In today’s episode, we are speaking with Dr. Matthew Phinney. Dr. Phinney is the founder of The Chiropractor Doctors in Grand Rapids, Michigan where he is committed to improving the health and vitality of his community through chiropractic and wellness care. He is originally from Ontario, Canada and he graduated Bishop’s University in Quebec and then from Palmer College of Chiropractic in Davenport, Iowa. Dr. Matthew Phinney is widely considered to be one of the top chiropractors specializing in holistic and alternative health in the country and he is also a contributing member of our national network of industry professionals.
Today we are going to talk about a very important topic: Neck Pain & Stiffness.
RC: Hello Dr. Phinney, how are you today?
Dr. Matthew Phinney: Hi Liz, I’m doing great!
RC: Thanks for being here and our first interview today is about neck pain and stiffness so I’m going to dive right in.
Question 1: Can a ‘stiff neck’ work its way out and not need intervention from a chiropractor? Is it common to see patients for neck pain?
RC: Can a stiff neck work its way out and not need intervention from a chiropractor and is it common to see patients for neck pain?
Dr. Matthew Phinney: That’s a great question, Liz. I’m glad that you asked that. It really depends on what your definition of ‘working its way out’ is. A lot of times when people will come in to our office, yes, neck pain is one of those common things. But usually it’s been one of those things that have been going off and on for a period of either months or years. So a lot of people think, “Well, when the pain goes away the problem is gone.” So typically, anytime there is some sort of pain or discomfort, it’s your body’s warning system. Your body is telling you something is not working or something is not doing what it’s supposed to do. So anytime there is pain that comes and goes, it usually means that there is some sort of physical problem either being caused by something that you are doing or something that you are not doing. So that is always a concern.
The reason why pain would typically come and go like it does or work its way out and then come back is: When you look at the nerves in the nervous system, the sensory portion or the feeling portion of a nerve really only compromises about 10% of that nerve fiber. So the remaining 90%: 45% of that goes to supply muscles so your muscles contract and they relax for you to be able to move; then the other 45% of that 90% of that nerve, that goes to your organs and glands. So your organs and glands – they are producing different functions, different chemical hormones, they determine our emotional state. That stuff is all controlled through the nervous system.
So what that really means is, you can have pressure, you can have compression on up to 90% of those nerves and not necessarily feel anything. So all of a sudden, now you’re on that 10%, that sensory, that feeling portion and you are like, “Oh my gosh, I’m in excruciating pain!” Then what happens is that pressure can back off. It can go on to say the motor portion or it can go on to the organ/gland portion and you don’t necessarily feel anything.
That’s what I would call the blessing and the curse of the spine or of the neck. Blessing in that yeah, you don’t have pain all the time but curse in that, that can be a problem that sort of comes and goes for a period of say months or years and is doing damage to your body and you’re not necessarily aware of it.

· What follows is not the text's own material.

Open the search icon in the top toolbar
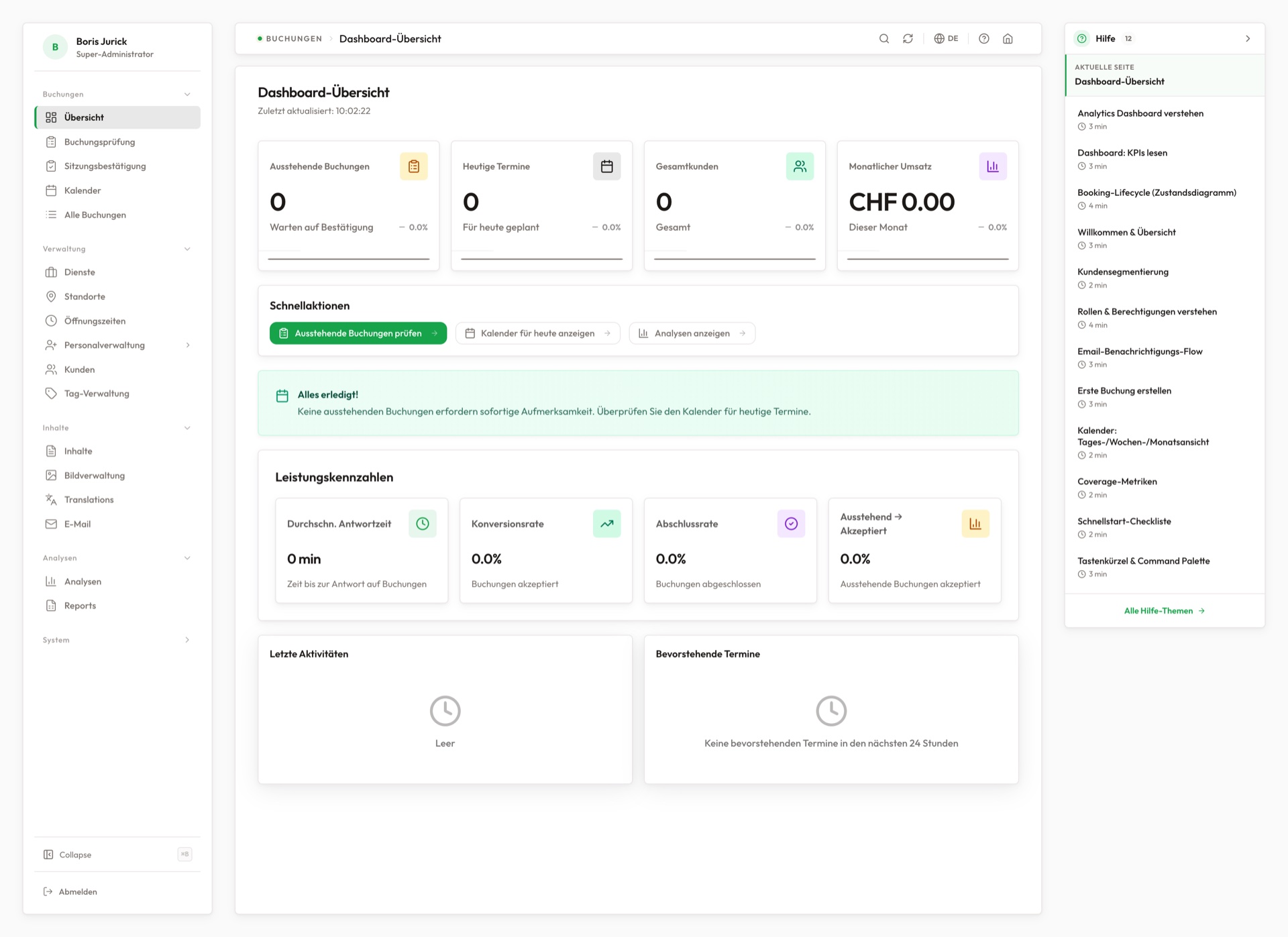coord(884,38)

So that’s why often times things can become much worse over a period of time where we don’t do anything about them because we think, “Hey the pain’s gone. Everything must be fine now.”
RC: Okay and do you personally see a lot of patients in your office for just a common neck pain? Is that what brings them in?
Dr. Matthew Phinney: Yeah neck pain is very, very common with everything that we are doing in today’s society – the text messaging, on the phone all day long, staring down at our ipads or our notebooks or computers. All those types of activities that the majority of us are doing on a daily basis put a tremendous amount of stress and strain on our upper back and neck and that’s a recipe for pain and discomfort. Not to mention, all the other stuff that’s out there such as sports injuries, car accidents.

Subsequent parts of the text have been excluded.